Which lines in the material below contain the string "pixels", matching its capitalization? Show each of those lines in full.

* [Record excerpts]
------------------------------------

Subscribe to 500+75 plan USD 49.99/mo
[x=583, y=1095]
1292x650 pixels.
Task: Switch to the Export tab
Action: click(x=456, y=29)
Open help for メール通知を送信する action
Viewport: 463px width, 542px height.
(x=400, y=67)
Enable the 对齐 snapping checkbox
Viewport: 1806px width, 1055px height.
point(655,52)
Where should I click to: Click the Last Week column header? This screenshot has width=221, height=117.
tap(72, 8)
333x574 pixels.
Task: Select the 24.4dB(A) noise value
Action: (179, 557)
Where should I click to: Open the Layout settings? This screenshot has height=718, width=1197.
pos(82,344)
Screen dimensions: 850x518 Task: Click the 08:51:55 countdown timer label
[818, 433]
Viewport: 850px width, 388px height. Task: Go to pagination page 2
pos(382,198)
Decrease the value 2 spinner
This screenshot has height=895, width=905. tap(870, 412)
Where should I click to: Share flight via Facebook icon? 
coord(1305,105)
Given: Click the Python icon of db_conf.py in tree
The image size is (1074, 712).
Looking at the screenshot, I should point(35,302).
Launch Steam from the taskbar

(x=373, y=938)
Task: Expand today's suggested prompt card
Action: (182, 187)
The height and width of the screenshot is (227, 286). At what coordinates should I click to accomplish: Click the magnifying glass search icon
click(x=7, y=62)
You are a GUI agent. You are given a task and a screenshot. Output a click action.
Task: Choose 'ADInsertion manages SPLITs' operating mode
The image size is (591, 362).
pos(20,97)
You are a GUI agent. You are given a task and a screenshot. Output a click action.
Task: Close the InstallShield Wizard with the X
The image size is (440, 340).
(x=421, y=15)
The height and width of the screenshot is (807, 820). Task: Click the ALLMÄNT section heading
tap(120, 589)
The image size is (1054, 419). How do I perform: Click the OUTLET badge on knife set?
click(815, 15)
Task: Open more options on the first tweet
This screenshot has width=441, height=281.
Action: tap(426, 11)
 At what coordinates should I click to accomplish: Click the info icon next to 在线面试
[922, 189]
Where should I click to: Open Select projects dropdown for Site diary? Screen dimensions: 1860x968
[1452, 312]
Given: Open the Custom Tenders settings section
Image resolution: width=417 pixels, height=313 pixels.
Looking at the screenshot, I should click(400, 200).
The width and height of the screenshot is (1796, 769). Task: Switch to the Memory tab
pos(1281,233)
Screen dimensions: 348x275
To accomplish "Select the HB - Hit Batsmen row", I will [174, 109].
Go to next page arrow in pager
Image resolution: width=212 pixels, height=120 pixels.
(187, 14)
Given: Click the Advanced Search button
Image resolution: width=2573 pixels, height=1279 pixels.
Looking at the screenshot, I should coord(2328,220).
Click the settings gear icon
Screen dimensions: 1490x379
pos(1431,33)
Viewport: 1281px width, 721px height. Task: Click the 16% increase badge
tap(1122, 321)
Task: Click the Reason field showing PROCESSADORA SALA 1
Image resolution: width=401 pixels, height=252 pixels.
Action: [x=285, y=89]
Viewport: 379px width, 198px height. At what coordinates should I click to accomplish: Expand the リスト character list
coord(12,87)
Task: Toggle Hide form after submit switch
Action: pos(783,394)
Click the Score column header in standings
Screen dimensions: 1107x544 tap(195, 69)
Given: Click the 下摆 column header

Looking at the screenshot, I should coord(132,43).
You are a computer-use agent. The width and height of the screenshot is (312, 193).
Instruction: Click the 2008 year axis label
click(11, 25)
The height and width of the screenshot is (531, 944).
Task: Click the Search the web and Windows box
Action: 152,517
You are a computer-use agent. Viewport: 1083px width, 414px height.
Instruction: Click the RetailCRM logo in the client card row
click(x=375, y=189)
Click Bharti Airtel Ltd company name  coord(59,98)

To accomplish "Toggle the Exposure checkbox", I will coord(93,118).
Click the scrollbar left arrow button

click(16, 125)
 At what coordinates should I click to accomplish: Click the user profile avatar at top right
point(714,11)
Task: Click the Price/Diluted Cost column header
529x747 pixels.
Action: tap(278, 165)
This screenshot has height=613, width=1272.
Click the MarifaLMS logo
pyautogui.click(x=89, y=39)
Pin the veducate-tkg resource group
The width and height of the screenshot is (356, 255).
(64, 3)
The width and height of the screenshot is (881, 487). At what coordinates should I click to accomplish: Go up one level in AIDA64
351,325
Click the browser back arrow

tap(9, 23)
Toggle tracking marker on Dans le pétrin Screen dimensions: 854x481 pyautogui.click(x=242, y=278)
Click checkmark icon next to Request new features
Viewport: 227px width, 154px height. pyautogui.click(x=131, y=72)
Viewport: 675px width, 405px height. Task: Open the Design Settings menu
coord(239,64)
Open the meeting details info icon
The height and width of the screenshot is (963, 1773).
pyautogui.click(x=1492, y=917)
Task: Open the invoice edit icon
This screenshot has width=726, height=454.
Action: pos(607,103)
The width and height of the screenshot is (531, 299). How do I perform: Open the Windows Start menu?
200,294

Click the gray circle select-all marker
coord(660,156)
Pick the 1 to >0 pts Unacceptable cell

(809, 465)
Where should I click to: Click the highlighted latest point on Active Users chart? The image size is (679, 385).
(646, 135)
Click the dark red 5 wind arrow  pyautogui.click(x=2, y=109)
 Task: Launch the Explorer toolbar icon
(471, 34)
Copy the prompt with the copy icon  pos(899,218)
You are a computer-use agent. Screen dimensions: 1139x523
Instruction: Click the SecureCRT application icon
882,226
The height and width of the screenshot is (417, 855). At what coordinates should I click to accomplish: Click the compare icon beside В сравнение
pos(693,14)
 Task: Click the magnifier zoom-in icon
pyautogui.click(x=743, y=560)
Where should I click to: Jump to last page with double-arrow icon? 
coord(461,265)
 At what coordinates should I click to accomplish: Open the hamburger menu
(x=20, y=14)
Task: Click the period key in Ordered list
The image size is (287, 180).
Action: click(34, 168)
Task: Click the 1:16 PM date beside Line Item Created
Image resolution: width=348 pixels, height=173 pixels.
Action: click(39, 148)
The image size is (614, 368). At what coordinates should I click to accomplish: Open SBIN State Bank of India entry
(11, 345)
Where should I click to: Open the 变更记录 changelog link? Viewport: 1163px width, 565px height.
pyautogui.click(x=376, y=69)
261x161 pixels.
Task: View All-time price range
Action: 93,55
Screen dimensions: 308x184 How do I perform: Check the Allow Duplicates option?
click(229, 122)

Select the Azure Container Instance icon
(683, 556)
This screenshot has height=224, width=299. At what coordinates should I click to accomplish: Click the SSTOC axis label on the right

------------------------------------

* [Full solution]
1292x650 pixels.
333x574 pixels.
Image resolution: width=417 pixels, height=313 pixels.
Image resolution: width=212 pixels, height=120 pixels.
Image resolution: width=2573 pixels, height=1279 pixels.
Image resolution: width=401 pixels, height=252 pixels.
529x747 pixels.
Image resolution: width=348 pixels, height=173 pixels.
261x161 pixels.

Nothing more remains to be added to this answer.